Prometheus
大约 4 分钟
Prometheus
作 者: 陶健
日 期: 2022-08-30
背景
作为服务监测工具,Prometheus 可用于监控和记录服务器的状态信息。 同时与邮件、企业微信快速集成,实现告警通知.
Node Exporter
需要监控的机器安装Node Exporter
$ curl -OL https://github.com/prometheus/node_exporter/releases/download/v1.3.1/node_exporter-1.3.1.linux-amd64.tar.gz
$ tar -xzf node_exporter-1.3.1.linux-amd64.tar.gz
将Node Exporter配置成服务
$ cat > /etc/systemd/system/node_exporter.service << EOF
[Unit]
Description=node_exporter
Documentation=https://prometheus.io/
After=network.target
[Service]
Type=simple
User=root
ExecStart=/opt/node_exporter-1.3.1.linux-amd64/node_exporter
Restart=on-failure
[Install]
WantedBy=multi-user.target
EOF
$ systemctl start node_exporter
$ systemctl enable node_exporter
node_exporter目录位置根据实际情况修改
Prometheus
安装Prometheus
$ docker run \
-d \
-p 9090:9090 \
-v /YOUR_PATH/prometheus/prometheus.yml:/etc/prometheus/prometheus.yml \
-v /YOUR_PATH/prometheus/rules:/etc/prometheus/rules \
--name prometheus \
--restart=always \
prom/prometheus \
--config.file=/etc/prometheus/prometheus.yml \
--storage.tsdb.path=/prometheus \
--web.enable-lifecycle \
--web.enable-admin-api \
映射磁盘目录位置根据实际情况修改
配置Prometheus prometheus.yml
global:
scrape_interval: 15s
scrape_timeout: 10s
evaluation_interval: 15s
rule_files:
- /etc/prometheus/rules/*.rules
scrape_configs:
- job_name: 'prometheus'
metrics_path: /metrics
static_configs:
- targets:
- localhost:9090
- job_name: 'node'
metrics_path: /metrics
static_configs:
- targets:
- node_1_ip:9100
- node_2_ip:9100
targets 请根据实际情况修改
告警规则设置 xxx.rule
groups:
- name: office-2101
rules:
- alert: "实例丢失"
expr: up{job="office-2101"} == 0
for: 2m
labels:
severity: page
annotations:
summary: "Instance {{ $labels.instance }} lost"

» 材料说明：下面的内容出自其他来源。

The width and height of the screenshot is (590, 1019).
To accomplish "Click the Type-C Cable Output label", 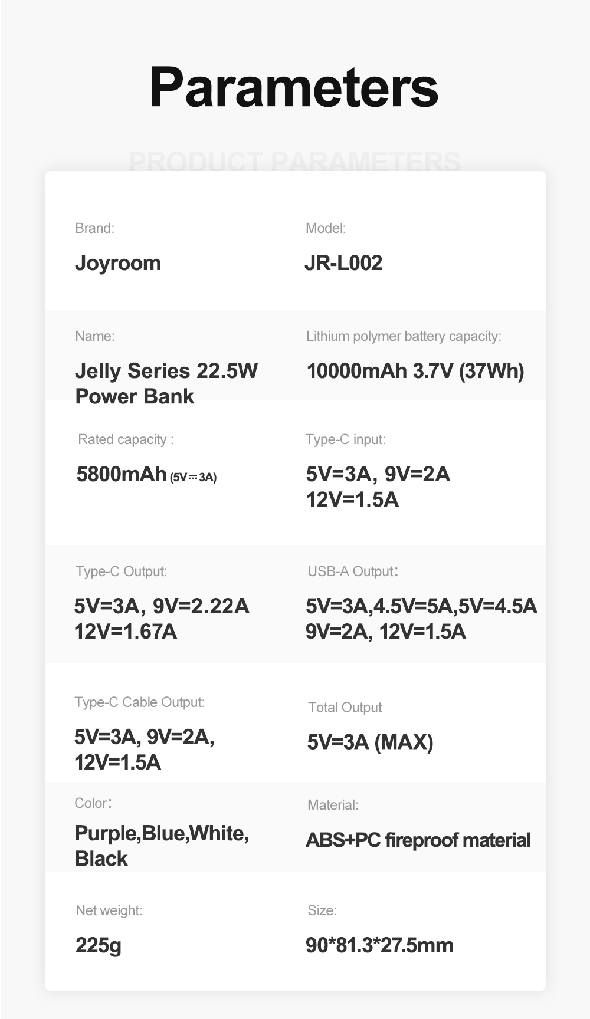I will (x=139, y=702).
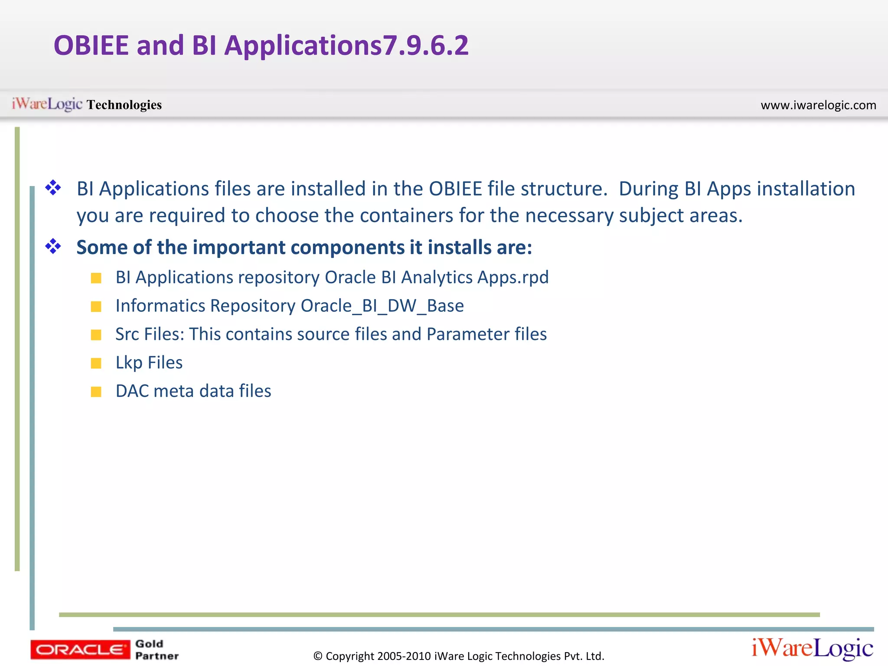Click the Gold Partner label
This screenshot has height=666, width=888.
[157, 650]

description: "{{ $labels.instance }}'s job {{ $labels.job }} has stopped more tham 1m"
- alert: "CPU 使用率大于 80%"
expr: 100 - (avg by(instance) (rate(node_cpu_seconds_total{job="office-2101",mode="idle"}[30s])) * 100) > 80
for: 2m
labels:
severity: warning
annotations:
summary: Host high CPU load (instance {{ $labels.instance }})
description: "CPU load is > 80%\n VALUE = {{ $value }}\n LABELS = {{ $labels }}"
- alert: "内存容量小于 20%"
expr: node_memory_MemAvailable_bytes{job="office-2101"} / node_memory_MemTotal_bytes{job="office-2101"} * 100 < 20
for: 2m
labels:
severity: warning
annotations:
summary: Host out of memory (instance {{ $labels.instance }})

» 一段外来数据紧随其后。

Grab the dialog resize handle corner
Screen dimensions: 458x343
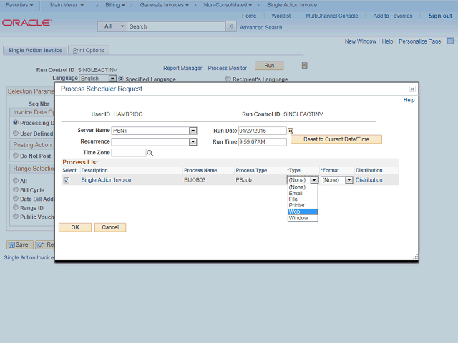414,257
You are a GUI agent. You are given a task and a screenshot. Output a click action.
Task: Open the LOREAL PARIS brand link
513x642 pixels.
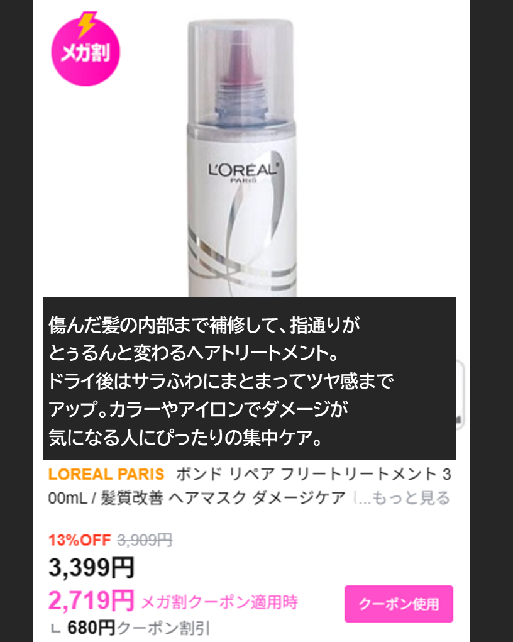(x=106, y=474)
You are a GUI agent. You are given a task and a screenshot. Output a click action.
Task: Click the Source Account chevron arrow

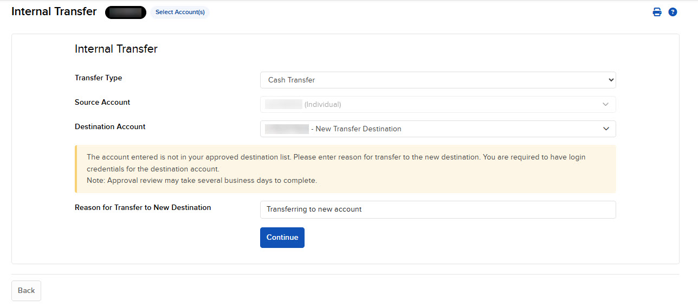pyautogui.click(x=606, y=104)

description: "Node memory is filling up (< 20% left)\n VALUE = {{ $value }}\n LABELS = {{ $labels }}"
- alert: "磁盘容量小于 10%"
expr: (node_filesystem_avail_bytes{job="office-2101"} * 100) / node_filesystem_size_bytes{job="office-2101"} < 10 and ON (instance, device, mountpoint) node_filesystem_readonly{job="office-2101"} == 0
for: 2m
labels:
severity: warning
annotations:
summary: Host out of disk space (instance {{ $labels.instance }})
description: "Disk is almost full (< 10% left)\n VALUE = {{ $value }}\n LABELS = {{ $labels }}"

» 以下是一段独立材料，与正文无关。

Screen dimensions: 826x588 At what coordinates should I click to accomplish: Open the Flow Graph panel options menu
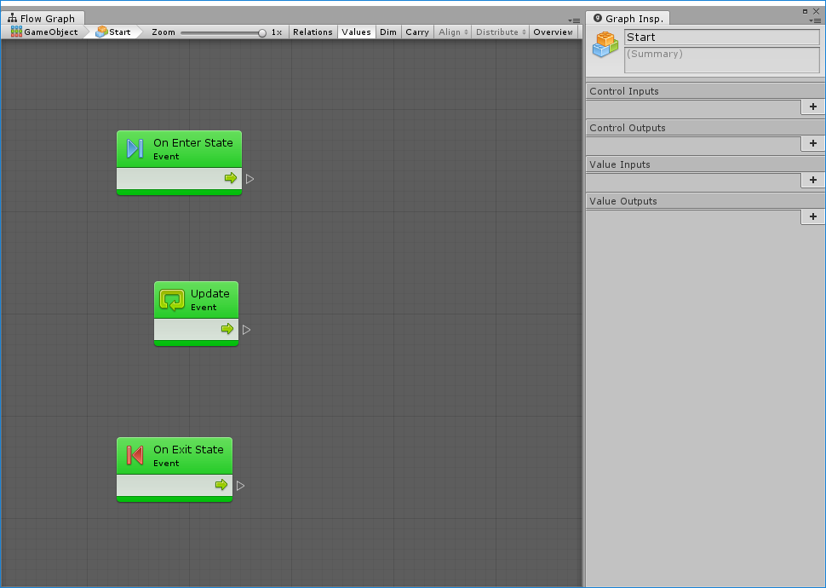coord(575,20)
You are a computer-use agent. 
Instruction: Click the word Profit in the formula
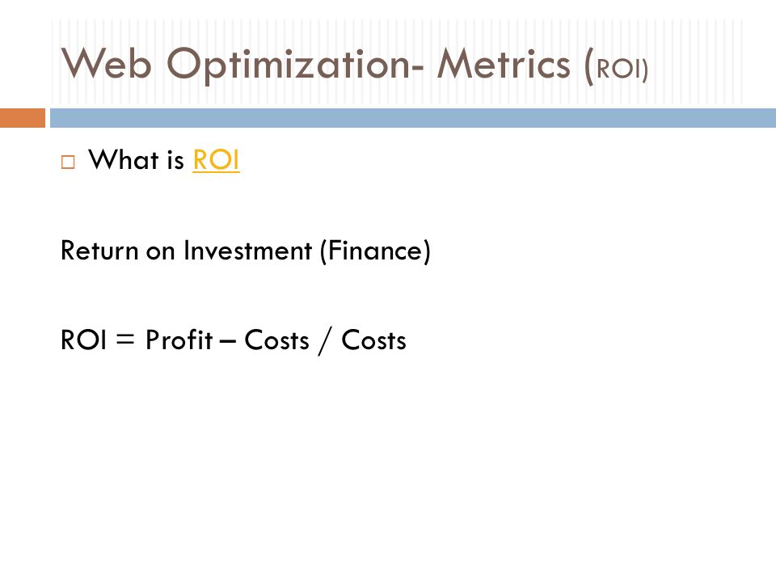click(179, 340)
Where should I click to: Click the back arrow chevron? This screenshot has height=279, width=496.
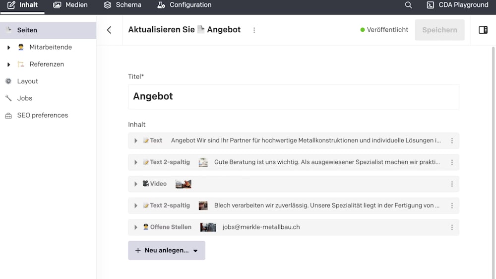(109, 30)
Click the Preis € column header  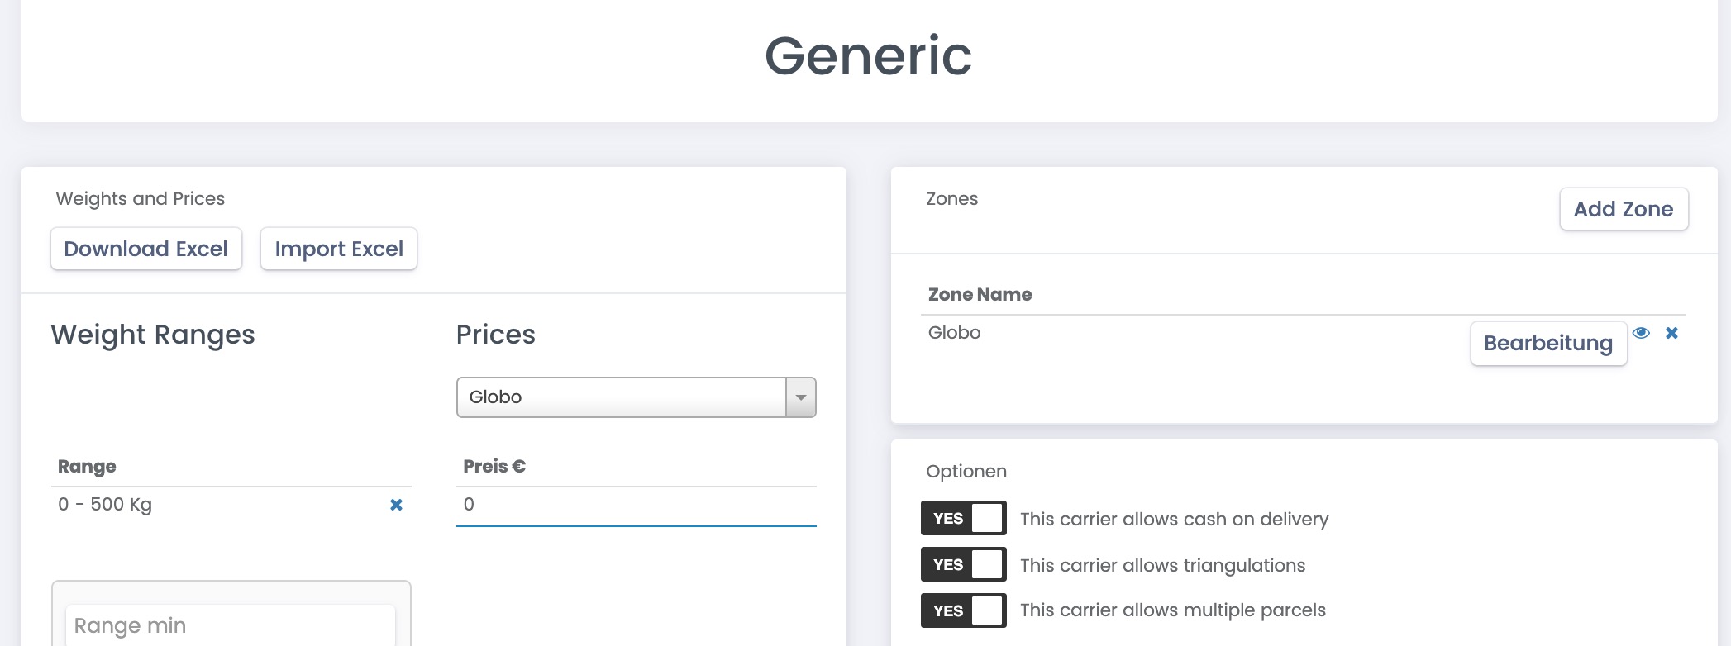pos(494,467)
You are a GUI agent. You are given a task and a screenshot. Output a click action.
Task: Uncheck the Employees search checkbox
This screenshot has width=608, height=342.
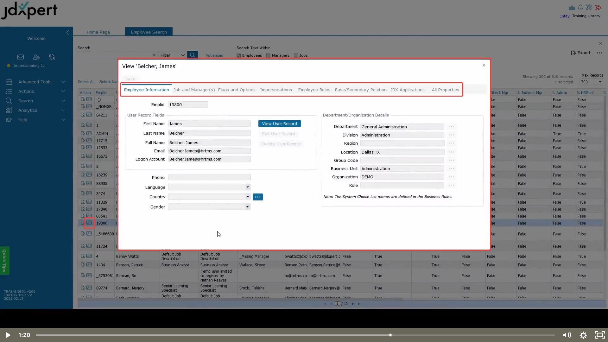pos(239,55)
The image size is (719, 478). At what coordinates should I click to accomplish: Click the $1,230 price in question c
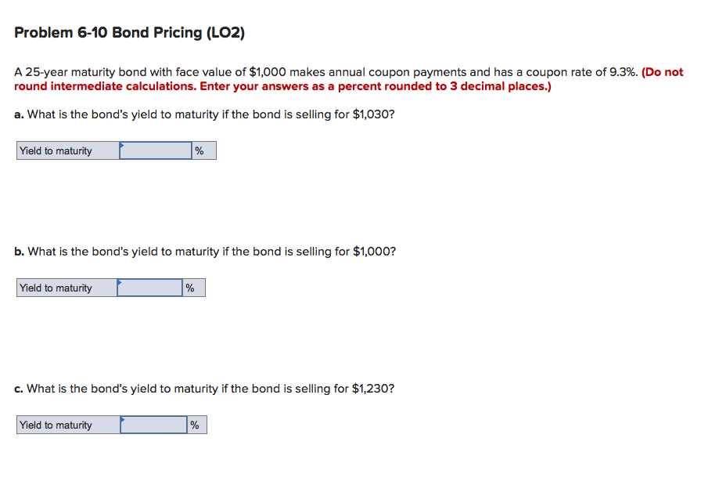click(370, 389)
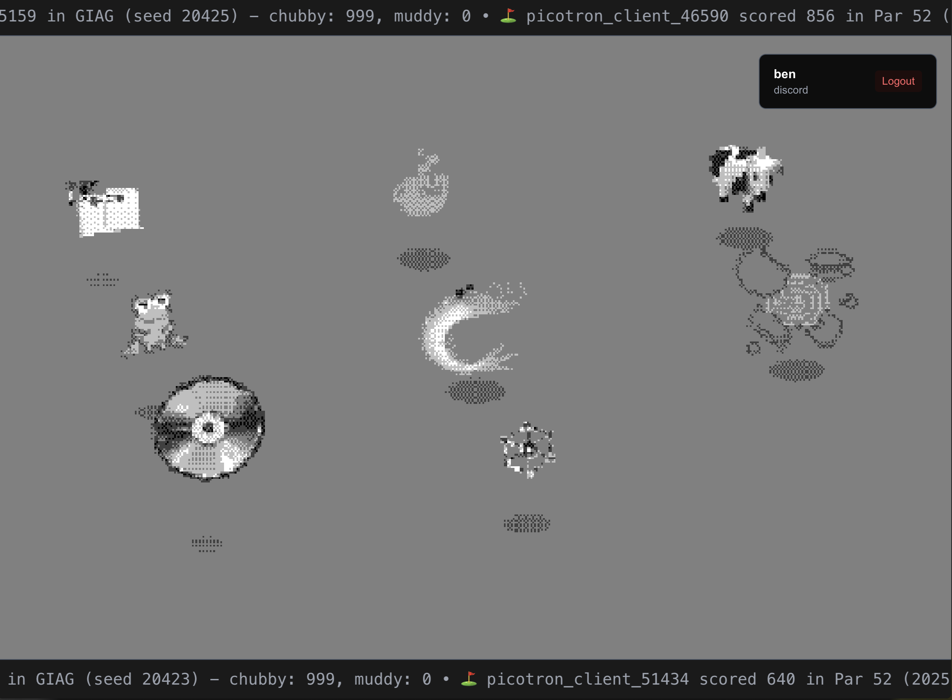Image resolution: width=952 pixels, height=700 pixels.
Task: Click the dark shadow beneath the apple
Action: coord(423,259)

- alert: "磁盘读 I/O 超过 50MB/s"
expr: sum by (instance) (rate(node_disk_read_bytes_total{job="office-2101"}[2m])) / 1024 / 1024 > 50
for: 5m
labels:
severity: warning
annotations:
summary: Host unusual disk read rate (instance {{ $labels.instance }})
description: "Disk is probably reading too much data (> 50 MB/s)\n VALUE = {{ $value }}\n LABELS = {{ $labels }}"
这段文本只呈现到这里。